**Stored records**
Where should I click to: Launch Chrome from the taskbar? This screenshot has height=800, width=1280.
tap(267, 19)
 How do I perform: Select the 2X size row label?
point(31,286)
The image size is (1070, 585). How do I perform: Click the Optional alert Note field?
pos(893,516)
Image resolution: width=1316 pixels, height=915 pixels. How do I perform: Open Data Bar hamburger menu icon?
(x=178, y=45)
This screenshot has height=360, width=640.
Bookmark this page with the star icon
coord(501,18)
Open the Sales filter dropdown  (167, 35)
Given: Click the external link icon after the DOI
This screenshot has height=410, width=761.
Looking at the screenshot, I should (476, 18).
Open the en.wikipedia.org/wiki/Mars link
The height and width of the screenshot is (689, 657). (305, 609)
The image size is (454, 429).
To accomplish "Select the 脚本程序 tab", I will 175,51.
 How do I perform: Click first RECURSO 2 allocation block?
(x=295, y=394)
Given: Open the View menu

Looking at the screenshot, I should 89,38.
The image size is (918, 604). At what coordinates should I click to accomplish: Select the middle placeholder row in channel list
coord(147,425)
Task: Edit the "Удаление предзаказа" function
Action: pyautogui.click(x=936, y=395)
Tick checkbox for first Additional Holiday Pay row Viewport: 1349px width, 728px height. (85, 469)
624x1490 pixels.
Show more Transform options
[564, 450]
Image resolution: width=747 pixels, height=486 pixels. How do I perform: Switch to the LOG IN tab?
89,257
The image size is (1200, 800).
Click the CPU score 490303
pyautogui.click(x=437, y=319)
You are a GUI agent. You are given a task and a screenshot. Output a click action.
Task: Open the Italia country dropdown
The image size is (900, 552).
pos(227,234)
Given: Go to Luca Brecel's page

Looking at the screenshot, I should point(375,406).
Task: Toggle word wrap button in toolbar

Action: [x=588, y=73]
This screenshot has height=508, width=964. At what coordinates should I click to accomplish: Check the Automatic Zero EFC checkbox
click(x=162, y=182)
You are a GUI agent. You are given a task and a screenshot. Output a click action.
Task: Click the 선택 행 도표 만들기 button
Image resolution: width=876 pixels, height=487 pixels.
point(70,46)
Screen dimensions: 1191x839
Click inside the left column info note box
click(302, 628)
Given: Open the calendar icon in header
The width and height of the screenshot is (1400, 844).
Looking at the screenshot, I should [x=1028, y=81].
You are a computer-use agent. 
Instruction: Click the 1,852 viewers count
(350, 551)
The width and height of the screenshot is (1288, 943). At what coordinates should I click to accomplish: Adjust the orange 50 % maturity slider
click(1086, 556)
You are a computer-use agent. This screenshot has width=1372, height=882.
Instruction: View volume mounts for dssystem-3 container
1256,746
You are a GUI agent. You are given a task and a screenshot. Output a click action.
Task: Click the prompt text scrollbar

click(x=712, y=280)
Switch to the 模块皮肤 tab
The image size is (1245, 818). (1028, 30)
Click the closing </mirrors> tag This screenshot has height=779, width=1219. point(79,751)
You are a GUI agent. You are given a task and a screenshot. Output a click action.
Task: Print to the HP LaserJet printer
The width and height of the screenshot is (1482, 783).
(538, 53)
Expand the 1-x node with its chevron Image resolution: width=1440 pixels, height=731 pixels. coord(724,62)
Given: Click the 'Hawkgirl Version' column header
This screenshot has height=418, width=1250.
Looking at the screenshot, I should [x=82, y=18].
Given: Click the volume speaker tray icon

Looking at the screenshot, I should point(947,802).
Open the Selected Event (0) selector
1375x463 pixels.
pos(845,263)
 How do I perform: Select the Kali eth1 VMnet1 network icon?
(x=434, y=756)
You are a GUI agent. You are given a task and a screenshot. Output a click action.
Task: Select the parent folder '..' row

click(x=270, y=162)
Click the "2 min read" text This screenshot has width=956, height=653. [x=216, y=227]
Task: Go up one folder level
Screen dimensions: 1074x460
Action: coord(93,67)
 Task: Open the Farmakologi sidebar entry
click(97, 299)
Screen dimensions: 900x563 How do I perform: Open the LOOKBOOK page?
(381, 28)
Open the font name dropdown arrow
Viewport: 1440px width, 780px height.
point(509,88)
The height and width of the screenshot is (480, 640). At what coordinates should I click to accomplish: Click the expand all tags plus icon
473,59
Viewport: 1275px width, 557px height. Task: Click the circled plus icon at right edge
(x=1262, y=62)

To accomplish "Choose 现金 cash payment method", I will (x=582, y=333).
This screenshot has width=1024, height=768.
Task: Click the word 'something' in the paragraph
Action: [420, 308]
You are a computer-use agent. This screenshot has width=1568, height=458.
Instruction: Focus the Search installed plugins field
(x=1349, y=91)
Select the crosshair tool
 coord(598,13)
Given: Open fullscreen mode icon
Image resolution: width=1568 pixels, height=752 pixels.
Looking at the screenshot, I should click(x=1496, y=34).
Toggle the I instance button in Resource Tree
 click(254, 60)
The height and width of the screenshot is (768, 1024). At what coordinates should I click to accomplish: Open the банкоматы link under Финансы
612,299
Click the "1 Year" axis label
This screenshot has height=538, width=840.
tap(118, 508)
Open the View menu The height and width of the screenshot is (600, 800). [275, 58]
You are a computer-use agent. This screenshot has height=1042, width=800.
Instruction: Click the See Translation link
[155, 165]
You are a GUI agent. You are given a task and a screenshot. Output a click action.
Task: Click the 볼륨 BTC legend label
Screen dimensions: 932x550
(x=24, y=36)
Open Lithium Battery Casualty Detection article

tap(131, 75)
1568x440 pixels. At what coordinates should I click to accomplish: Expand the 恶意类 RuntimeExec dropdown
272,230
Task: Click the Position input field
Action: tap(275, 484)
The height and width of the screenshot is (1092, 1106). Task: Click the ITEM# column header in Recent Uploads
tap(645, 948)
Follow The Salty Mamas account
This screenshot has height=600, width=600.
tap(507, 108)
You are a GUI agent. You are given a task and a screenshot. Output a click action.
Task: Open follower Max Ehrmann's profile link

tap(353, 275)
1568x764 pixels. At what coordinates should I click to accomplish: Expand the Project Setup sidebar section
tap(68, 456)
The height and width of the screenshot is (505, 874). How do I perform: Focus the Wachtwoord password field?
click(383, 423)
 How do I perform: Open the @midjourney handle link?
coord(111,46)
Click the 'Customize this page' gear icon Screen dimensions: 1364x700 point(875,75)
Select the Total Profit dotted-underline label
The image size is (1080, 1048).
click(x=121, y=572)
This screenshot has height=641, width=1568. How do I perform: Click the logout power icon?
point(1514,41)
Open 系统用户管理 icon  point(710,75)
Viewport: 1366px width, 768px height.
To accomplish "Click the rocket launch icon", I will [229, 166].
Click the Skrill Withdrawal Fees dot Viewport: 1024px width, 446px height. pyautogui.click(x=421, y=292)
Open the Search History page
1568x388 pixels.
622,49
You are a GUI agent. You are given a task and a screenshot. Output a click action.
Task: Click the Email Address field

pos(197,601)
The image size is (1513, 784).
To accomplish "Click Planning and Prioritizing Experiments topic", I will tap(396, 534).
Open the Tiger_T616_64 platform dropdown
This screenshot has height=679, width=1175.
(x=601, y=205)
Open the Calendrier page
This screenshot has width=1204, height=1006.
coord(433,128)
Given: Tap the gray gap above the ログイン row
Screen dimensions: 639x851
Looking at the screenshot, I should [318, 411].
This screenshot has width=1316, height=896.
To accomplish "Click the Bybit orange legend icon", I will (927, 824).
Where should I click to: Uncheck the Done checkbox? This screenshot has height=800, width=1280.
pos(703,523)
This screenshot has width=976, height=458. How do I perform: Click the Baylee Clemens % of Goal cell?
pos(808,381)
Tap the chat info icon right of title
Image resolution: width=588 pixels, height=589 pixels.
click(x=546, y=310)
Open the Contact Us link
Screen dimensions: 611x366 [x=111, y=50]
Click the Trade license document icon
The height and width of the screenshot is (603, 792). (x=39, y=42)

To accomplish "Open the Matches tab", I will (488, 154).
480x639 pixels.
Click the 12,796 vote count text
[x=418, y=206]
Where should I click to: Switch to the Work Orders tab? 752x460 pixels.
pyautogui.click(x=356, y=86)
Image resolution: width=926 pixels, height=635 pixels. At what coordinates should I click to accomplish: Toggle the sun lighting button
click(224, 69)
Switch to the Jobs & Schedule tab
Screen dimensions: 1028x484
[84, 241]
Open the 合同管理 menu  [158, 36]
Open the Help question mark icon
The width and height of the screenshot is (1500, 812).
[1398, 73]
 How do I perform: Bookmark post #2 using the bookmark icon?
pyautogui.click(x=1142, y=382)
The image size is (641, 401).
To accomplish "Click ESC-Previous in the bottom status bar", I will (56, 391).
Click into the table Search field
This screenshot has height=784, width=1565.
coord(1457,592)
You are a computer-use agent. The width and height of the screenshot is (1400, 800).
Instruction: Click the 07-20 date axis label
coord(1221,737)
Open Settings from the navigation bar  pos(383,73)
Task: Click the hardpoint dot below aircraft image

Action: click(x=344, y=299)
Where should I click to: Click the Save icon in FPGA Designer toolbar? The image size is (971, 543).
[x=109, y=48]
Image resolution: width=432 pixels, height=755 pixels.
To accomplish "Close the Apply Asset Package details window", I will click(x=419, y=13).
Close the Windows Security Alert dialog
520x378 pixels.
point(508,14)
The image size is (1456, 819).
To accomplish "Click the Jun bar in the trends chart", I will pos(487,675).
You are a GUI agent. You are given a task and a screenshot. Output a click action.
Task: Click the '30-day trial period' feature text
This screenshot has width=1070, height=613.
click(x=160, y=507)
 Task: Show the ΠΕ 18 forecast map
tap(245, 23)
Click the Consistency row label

**Your goal**
Write only the number of lines above in which the word "legend" is found.

**Response to this exercise**
2